==== PROVIDED DATA
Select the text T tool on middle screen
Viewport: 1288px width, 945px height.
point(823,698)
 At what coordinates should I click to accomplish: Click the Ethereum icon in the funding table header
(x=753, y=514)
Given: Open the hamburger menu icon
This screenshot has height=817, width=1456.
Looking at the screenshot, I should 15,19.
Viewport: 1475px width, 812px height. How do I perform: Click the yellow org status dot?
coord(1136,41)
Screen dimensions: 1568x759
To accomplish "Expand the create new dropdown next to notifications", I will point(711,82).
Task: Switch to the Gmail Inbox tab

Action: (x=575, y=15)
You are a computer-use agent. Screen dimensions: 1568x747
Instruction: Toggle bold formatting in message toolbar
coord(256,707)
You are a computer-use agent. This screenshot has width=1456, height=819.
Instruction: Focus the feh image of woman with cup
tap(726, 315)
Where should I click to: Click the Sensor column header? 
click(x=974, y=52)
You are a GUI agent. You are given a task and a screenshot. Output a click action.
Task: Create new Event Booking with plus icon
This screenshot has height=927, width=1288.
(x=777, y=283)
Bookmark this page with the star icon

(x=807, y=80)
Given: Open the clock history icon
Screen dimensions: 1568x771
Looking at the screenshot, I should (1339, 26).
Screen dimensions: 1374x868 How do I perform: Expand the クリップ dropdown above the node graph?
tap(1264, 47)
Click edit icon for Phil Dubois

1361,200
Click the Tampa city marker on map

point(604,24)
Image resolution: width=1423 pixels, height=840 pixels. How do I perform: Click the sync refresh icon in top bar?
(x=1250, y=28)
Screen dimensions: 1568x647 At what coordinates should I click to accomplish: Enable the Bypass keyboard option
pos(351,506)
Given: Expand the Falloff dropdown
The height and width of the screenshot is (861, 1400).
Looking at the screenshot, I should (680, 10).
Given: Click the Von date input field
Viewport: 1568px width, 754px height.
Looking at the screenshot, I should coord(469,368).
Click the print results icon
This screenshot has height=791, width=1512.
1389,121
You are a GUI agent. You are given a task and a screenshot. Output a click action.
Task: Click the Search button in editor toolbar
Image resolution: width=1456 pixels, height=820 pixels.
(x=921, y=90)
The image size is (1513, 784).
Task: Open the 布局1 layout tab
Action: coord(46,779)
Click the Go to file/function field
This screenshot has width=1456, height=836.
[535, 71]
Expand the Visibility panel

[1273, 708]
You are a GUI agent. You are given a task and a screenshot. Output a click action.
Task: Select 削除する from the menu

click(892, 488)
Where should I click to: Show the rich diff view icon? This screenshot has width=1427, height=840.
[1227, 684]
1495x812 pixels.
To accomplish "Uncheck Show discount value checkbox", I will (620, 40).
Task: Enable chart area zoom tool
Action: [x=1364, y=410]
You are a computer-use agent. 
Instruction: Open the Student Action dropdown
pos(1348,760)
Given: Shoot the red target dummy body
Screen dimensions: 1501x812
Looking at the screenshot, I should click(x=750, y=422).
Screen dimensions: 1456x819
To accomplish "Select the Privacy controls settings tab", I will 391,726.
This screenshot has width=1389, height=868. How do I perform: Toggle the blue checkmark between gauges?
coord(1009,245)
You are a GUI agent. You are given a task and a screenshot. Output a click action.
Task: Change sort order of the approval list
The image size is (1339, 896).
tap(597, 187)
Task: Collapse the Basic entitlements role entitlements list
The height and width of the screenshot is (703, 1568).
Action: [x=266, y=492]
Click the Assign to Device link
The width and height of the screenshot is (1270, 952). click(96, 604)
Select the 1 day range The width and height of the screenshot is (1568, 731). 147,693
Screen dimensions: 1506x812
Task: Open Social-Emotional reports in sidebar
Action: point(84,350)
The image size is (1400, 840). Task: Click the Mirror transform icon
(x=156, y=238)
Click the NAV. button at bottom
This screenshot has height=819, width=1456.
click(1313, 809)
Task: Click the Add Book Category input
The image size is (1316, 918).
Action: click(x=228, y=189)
========
Look through the entries and find each line that has the string "field". Copy those lines.

Given: Click the Von date input field
Click the Go to file/function field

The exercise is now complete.